● Tarefas a cumprir:
(a) Imprima a parte do texto sobre as ditaduras que começa nas palavras "Os ditadores sempre" e vai até "não se repitam.", inclusive, sem nenhuma alteração.
(b) No texto sobre as ditaduras, a que período se referem os depoimentos prestados pelos presos políticos à Comissão Especial da Assembléia Legislativa do Espírito Santo?
(c) Retome o texto sobre as ditaduras a partir do ponto em que ele termina.

● Trecho do documento:

******************************

Os ditadores sempre supõem que seu poder é eterno. Nunca imaginam que, num futuro próximo ou distante, o silêncio será rompido, o véu que encobre os crimes será levantado, as indignidades serão conhecidas.
Esta ilusão de que o arbítrio é perene, a tortura permanecerá encapuçada, encoraja os que pisoteiam a dignidade humana a praticar com desfaçatez os mais abjetos atos.
Entretanto, cedo ou tarde, a verdade vem a ser conhecida.
Não se revela a sujeira, que ficou debaixo do tapete, com espírito de vingança. Um povo deve conhecer sua História, não apenas os atos heroicos, mas também os episódios que envergonham. A revelação dos erros do passado é uma advertência para que não se repitam.
Esta é a razão que justifica a edição do livro ”Ditaduras não são eternas: memórias da resistência ao Golpe de 64, no Espírito Santo.”
Trata-se da contextualização e compilação dos depoimentos prestados por presos políticos à Comissão Especial da Assembléia Legislativa do Espírito Santo, referentes ao período de 1961 a 1979. Merecem parabéns os responsáveis pelo resgate, em livro, da palavra dos massacrados.
A iniciativa de pegar em armas para derrubar a ditadura instaurada no país em 1964 não foi a única forma de resistência. Dom Hélder Câmara não aderiu a essa forma de luta. Entretanto, poucos brasileiros terão, como este Bispo santo, atuado com tanta eficácia para minar o regime de força e esvaziá-lo até o esgotamento.
Também no Espírito Santo houve ações e comportamentos desarmados, de oposição ao macabro 1964 / 1968.

******************************

● Dados disponíveis:
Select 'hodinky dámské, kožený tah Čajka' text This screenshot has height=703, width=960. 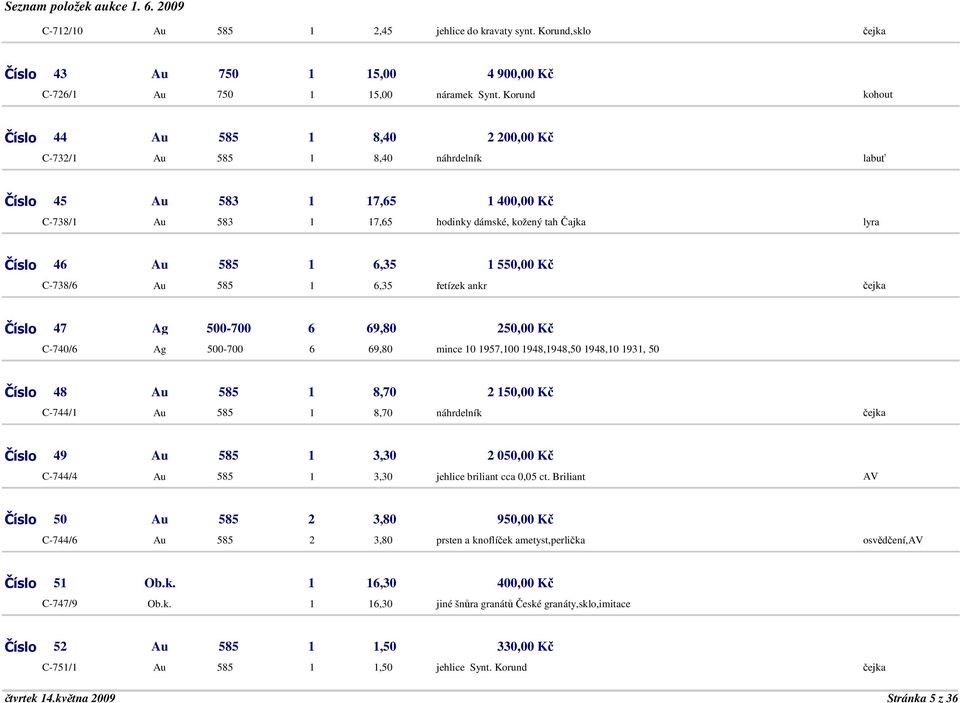tap(511, 222)
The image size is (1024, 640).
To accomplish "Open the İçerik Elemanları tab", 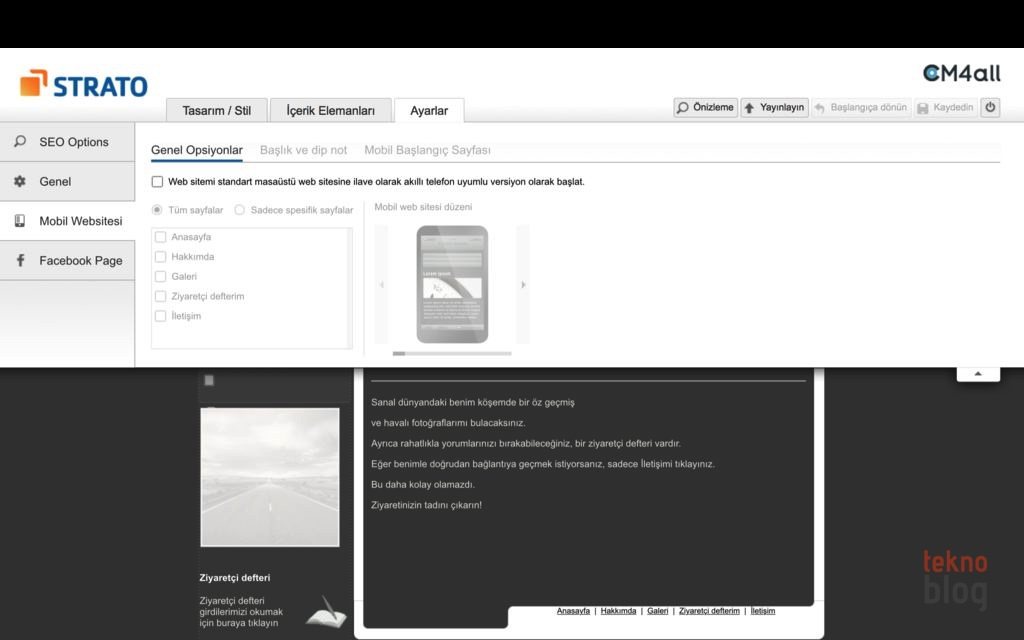I will (x=330, y=111).
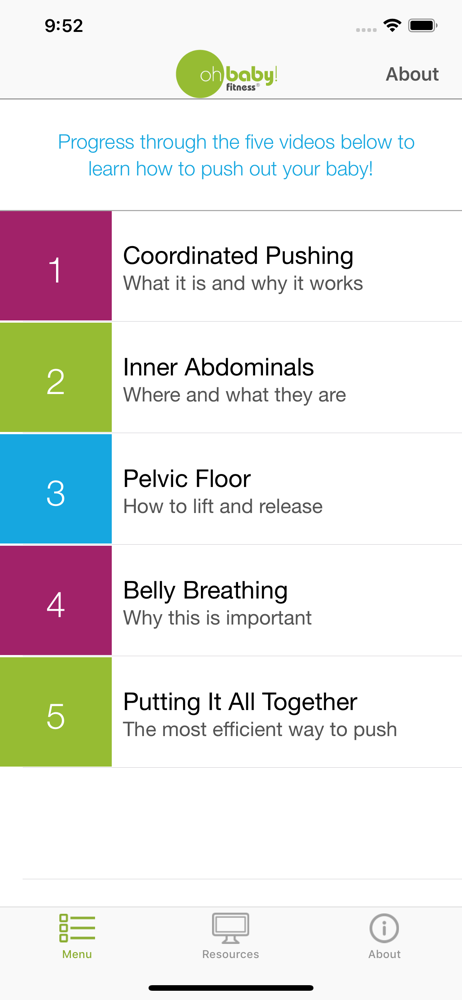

******************************

● Respostas por tarefa:
(a)
Os ditadores sempre supõem que seu poder é eterno. Nunca imaginam que, num futuro próximo ou distante, o silêncio será rompido, o véu que encobre os crimes será levantado, as indignidades serão conhecidas.
Esta ilusão de que o arbítrio é perene, a tortura permanecerá encapuçada, encoraja os que pisoteiam a dignidade humana a praticar com desfaçatez os mais abjetos atos.
Entretanto, cedo ou tarde, a verdade vem a ser conhecida.
Não se revela a sujeira, que ficou debaixo do tapete, com espírito de vingança. Um povo deve conhecer sua História, não apenas os atos heroicos, mas também os episódios que envergonham. A revelação dos erros do passado é uma advertência para que não se repitam.

(b) Ao período de 1961 a 1979.

(c)
As comunidades eclesiais de base, que mostravam que o Evangelho de Jesus Cristo carrega, nas suas linhas, um projeto libertador, não eram vistas com bons olhos pelos aparelhos de repressão.
Dom João Baptista da Motta e Albuquerque teve seus passos vigiados, era espionado e recebeu ameaças anônimas, por telefone, até mesmo durante a noite. Naquele tempo não havia recursos técnicos que permitiam a identificação dos aparelhos telefônicos de onde se originavam ameaças, palavras para menosprezar e outros abusos. Dom João Baptista teve a coragem de abrigar proscritos em sua casa, sem a garantia da inviolabilidade que protege as embaixadas. Padres, freiras e leigos atuantes foram incluídos na lista dos suspeitos.
O registro desta faceta do “não à ditadura” não foi abordado por “Ditaduras não são eternas” e nem deveria mesmo fazer parte destas memórias. Estas cumpriram, com lucidez, metodologia científica e grandeza, o objetivo colimado.
(João Baptista Herkenhoff, magistrado aposentado (ES), professor, palestrante e escritor - E-mail: [email protected] / Site: www.palestrantededireito.com.br)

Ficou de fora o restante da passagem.